## RECORDS SUPPLIED
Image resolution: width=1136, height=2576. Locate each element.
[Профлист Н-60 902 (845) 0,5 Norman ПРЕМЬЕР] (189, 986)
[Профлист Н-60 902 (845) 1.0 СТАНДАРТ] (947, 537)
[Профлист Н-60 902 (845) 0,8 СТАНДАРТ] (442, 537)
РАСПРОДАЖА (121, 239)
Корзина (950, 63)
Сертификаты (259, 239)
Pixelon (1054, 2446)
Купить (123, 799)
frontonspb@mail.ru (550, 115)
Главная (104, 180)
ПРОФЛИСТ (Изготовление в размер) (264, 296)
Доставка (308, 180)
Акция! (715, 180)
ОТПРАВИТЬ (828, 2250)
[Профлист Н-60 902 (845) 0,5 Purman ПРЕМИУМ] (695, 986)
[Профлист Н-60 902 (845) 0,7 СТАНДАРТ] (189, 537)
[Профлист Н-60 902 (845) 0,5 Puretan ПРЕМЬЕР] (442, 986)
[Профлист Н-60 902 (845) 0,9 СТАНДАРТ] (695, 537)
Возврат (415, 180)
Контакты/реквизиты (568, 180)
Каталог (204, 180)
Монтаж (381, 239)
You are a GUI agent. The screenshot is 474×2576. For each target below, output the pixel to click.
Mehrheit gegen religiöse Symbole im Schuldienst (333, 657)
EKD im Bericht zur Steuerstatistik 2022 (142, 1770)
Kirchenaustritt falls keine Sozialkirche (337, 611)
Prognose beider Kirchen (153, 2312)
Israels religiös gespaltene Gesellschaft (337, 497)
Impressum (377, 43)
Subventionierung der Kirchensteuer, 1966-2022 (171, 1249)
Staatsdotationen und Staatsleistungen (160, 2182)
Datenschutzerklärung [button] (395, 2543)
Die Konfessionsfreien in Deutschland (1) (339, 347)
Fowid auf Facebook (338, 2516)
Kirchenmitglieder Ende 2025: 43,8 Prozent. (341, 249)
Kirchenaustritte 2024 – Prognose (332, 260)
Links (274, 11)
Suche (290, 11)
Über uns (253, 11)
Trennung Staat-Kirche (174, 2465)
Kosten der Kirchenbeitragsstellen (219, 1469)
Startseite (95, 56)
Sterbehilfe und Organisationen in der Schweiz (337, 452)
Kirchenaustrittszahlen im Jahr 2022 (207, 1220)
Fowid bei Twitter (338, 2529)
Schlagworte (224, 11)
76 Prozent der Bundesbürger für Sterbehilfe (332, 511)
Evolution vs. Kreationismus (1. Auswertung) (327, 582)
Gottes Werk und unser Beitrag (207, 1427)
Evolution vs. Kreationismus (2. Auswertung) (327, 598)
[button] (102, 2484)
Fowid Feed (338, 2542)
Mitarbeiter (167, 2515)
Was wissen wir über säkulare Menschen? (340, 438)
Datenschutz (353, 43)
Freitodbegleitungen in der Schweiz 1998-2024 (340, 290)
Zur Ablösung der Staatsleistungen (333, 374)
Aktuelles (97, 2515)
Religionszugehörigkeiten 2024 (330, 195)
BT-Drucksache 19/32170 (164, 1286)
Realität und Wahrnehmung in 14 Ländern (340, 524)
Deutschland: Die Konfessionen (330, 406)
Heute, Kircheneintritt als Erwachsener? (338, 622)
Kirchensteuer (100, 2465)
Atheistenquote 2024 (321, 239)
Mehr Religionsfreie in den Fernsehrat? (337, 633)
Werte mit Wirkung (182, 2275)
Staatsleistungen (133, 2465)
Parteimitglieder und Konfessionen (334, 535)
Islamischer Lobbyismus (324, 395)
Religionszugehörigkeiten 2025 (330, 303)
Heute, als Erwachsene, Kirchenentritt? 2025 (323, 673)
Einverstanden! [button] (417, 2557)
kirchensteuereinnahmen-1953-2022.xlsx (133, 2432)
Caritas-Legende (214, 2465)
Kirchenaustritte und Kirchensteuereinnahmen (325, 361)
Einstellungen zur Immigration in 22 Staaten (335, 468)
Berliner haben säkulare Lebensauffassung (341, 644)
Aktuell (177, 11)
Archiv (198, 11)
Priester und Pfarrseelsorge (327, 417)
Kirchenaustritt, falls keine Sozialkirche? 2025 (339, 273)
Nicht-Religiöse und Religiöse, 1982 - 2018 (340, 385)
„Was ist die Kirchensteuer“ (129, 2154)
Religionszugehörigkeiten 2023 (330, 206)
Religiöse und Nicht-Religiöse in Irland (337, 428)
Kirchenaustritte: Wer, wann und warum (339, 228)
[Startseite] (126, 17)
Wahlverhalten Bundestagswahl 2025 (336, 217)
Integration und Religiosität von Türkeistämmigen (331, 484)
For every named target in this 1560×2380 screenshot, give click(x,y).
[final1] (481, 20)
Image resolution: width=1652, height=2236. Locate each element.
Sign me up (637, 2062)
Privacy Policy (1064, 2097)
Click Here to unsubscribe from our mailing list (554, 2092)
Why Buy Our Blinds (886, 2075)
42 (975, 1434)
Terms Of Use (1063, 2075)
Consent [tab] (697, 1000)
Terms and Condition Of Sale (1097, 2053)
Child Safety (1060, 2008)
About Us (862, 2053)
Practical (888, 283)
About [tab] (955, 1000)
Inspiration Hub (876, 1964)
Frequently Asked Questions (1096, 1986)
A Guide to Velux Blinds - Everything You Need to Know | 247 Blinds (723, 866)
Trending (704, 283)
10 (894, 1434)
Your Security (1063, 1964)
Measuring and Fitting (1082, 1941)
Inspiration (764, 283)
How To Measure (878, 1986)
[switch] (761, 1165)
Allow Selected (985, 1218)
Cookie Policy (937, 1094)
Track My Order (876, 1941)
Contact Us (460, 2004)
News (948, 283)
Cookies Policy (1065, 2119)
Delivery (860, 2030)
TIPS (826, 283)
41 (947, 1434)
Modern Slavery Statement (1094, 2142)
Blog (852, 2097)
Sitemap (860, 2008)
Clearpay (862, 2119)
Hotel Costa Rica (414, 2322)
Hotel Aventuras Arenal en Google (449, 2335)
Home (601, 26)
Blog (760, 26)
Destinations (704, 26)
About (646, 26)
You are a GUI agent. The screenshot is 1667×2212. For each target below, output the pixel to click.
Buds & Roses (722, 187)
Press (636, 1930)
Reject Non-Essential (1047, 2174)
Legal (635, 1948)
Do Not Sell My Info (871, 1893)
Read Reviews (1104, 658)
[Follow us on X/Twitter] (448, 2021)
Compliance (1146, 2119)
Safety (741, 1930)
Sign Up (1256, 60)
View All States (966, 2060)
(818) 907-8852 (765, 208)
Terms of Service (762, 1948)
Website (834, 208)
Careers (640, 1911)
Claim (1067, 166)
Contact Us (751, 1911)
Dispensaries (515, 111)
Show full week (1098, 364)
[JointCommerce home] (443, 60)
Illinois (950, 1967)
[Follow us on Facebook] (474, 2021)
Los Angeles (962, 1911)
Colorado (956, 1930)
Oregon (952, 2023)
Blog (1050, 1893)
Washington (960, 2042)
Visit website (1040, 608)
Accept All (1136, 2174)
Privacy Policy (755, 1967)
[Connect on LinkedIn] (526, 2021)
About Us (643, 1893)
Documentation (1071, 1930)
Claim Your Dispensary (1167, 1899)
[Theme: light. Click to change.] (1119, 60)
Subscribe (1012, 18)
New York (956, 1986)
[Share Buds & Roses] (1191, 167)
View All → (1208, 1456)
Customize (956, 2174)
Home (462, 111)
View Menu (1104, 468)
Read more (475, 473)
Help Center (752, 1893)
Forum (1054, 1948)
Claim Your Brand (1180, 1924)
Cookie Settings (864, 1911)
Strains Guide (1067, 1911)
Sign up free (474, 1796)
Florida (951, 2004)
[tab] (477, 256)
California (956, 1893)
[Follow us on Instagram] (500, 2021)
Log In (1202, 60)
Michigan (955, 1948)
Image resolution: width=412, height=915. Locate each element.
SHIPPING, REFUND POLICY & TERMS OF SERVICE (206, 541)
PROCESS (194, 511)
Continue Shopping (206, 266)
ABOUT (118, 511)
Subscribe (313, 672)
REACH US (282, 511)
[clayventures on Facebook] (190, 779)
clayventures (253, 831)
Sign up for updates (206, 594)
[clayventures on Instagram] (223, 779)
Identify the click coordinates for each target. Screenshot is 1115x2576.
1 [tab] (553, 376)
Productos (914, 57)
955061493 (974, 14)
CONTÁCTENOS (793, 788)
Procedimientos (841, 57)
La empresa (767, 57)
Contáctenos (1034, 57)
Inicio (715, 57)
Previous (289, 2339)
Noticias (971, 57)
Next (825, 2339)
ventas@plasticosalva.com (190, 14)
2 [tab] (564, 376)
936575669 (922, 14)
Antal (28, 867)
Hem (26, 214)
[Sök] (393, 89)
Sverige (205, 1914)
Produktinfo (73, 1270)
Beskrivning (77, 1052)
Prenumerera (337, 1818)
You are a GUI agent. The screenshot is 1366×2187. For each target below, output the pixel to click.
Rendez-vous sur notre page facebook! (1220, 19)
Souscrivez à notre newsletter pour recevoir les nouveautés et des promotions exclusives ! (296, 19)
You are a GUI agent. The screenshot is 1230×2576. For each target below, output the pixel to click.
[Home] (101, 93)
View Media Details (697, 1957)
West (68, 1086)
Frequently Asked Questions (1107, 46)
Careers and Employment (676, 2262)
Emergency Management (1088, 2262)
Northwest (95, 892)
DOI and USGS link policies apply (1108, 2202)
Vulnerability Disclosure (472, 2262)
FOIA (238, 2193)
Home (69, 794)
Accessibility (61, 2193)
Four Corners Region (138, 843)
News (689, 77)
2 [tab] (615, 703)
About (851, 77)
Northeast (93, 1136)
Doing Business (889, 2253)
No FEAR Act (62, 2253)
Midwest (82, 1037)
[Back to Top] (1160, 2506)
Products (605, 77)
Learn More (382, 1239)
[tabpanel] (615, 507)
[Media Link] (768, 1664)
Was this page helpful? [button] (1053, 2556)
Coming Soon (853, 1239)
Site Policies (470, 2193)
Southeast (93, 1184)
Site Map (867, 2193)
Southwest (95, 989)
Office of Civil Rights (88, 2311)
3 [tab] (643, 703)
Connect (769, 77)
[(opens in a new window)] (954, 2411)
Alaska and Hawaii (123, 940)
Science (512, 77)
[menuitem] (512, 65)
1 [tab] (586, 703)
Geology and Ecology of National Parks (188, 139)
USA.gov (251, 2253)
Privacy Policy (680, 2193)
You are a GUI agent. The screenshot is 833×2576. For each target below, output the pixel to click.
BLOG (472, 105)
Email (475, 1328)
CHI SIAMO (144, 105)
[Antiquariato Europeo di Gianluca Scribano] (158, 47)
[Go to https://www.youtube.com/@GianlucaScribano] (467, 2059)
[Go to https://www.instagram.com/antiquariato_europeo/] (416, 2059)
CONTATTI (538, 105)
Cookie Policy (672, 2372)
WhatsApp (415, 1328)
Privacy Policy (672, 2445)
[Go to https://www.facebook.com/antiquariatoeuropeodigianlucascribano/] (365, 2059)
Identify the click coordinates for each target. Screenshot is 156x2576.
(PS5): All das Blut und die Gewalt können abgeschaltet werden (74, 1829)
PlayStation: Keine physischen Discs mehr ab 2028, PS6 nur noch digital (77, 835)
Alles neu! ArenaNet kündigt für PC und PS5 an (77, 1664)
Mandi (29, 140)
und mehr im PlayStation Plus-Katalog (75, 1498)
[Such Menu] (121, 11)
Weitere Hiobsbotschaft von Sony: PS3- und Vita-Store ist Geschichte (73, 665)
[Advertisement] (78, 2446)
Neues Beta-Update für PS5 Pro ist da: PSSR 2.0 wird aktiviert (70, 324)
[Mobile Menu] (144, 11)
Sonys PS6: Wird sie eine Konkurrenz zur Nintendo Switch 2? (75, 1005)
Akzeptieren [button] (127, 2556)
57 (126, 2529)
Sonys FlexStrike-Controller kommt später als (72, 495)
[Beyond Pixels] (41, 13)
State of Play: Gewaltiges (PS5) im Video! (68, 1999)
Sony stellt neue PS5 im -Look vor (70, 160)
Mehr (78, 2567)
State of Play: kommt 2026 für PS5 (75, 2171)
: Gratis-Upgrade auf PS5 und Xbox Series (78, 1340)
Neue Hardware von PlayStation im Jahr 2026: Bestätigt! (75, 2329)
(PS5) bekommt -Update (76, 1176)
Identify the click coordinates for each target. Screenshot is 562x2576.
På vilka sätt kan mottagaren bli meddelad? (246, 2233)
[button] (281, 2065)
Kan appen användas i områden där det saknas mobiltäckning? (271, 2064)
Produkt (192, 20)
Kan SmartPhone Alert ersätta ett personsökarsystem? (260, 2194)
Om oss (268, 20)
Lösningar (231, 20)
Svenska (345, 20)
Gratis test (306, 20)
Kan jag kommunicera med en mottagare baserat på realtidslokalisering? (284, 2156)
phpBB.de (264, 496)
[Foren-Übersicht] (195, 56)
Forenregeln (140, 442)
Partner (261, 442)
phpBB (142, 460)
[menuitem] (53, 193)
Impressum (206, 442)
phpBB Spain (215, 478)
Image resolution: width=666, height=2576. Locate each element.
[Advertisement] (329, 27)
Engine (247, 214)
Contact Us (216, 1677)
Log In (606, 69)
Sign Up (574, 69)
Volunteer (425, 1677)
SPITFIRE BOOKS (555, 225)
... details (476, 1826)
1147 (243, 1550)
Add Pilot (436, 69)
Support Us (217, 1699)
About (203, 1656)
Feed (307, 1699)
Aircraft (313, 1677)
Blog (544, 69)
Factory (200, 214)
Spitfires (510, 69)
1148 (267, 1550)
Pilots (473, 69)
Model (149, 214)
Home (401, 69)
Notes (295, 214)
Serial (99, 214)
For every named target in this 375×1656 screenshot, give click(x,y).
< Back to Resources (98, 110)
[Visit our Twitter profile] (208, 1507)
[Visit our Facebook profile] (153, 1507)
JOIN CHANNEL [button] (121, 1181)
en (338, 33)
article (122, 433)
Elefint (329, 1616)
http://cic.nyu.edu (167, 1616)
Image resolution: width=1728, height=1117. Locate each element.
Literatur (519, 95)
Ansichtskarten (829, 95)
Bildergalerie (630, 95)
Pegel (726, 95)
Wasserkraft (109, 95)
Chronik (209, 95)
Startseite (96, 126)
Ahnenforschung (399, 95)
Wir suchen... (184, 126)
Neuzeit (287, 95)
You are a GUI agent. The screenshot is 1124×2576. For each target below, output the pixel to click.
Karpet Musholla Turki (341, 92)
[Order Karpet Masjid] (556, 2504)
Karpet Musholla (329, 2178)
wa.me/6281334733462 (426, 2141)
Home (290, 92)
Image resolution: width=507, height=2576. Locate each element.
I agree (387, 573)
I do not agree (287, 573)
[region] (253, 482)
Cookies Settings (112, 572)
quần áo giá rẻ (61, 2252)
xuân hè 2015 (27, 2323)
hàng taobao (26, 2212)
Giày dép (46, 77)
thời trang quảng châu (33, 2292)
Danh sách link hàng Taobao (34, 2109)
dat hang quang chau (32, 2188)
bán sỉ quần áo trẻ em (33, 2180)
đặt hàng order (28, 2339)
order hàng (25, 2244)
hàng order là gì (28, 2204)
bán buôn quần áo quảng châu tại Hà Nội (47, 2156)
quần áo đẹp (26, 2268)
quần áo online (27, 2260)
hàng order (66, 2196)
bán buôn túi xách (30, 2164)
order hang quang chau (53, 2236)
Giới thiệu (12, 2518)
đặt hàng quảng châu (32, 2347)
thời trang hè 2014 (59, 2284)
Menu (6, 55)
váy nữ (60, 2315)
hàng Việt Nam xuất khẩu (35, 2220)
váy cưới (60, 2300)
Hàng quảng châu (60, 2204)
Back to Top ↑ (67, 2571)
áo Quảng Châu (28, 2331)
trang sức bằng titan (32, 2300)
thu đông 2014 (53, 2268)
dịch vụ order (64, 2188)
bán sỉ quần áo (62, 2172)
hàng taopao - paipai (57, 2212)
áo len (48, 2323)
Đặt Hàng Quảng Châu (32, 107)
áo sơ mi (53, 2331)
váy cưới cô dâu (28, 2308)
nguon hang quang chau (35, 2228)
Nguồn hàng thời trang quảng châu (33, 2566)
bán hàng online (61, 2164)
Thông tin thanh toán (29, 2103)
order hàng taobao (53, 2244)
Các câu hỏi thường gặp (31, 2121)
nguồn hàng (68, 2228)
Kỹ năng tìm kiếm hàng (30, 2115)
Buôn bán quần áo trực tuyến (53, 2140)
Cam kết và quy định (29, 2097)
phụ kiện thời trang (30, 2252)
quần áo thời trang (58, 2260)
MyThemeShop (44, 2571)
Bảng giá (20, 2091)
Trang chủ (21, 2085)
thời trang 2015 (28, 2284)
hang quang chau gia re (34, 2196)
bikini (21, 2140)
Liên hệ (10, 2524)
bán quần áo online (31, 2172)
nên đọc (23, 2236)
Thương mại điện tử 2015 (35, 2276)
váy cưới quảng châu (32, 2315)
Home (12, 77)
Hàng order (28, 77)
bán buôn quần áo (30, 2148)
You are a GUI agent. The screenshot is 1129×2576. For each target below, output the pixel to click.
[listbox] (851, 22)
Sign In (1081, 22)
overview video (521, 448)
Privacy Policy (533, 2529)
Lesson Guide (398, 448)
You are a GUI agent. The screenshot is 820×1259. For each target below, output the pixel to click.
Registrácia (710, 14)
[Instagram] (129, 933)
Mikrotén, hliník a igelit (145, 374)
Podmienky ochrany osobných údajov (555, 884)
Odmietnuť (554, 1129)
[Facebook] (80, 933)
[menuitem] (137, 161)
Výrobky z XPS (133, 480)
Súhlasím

## TASK GOAL
Lines after the one containing "EKD im Bericht" are not part of the task. Output the entries exactly from their first line through that one.

## RESPONSE TO THIS EXERCISE
Image resolution: width=1136, height=2576. Locate each element.
[Профлист Н-60 902 (845) 0,5 Norman ПРЕМЬЕР] (189, 986)
[Профлист Н-60 902 (845) 1.0 СТАНДАРТ] (947, 537)
[Профлист Н-60 902 (845) 0,8 СТАНДАРТ] (442, 537)
РАСПРОДАЖА (121, 239)
Корзина (950, 63)
Сертификаты (259, 239)
Pixelon (1054, 2446)
Купить (123, 799)
frontonspb@mail.ru (550, 115)
Главная (104, 180)
ПРОФЛИСТ (Изготовление в размер) (264, 296)
Доставка (308, 180)
Акция! (715, 180)
ОТПРАВИТЬ (828, 2250)
[Профлист Н-60 902 (845) 0,5 Purman ПРЕМИУМ] (695, 986)
[Профлист Н-60 902 (845) 0,7 СТАНДАРТ] (189, 537)
[Профлист Н-60 902 (845) 0,5 Puretan ПРЕМЬЕР] (442, 986)
[Профлист Н-60 902 (845) 0,9 СТАНДАРТ] (695, 537)
Возврат (415, 180)
Контакты/реквизиты (568, 180)
Каталог (204, 180)
Монтаж (381, 239)
You are a GUI agent. The screenshot is 474×2576. For each target below, output the pixel to click.
Mehrheit gegen religiöse Symbole im Schuldienst (333, 657)
EKD im Bericht zur Steuerstatistik 2022 (142, 1770)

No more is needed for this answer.